** Word and element location records **
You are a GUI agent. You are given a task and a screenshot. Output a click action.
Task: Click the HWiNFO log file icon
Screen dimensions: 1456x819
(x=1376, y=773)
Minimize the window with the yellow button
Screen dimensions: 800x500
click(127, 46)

** DIRECTIVE **
Reproduce the listing above line for line, with no alterations.

** RESULT OF THIS EXERCISE **
You are a GUI agent. You are given a task and a screenshot. Output a click action.
Task: Click the HWiNFO log file icon
Screen dimensions: 1456x819
(x=1376, y=773)
Minimize the window with the yellow button
Screen dimensions: 800x500
click(127, 46)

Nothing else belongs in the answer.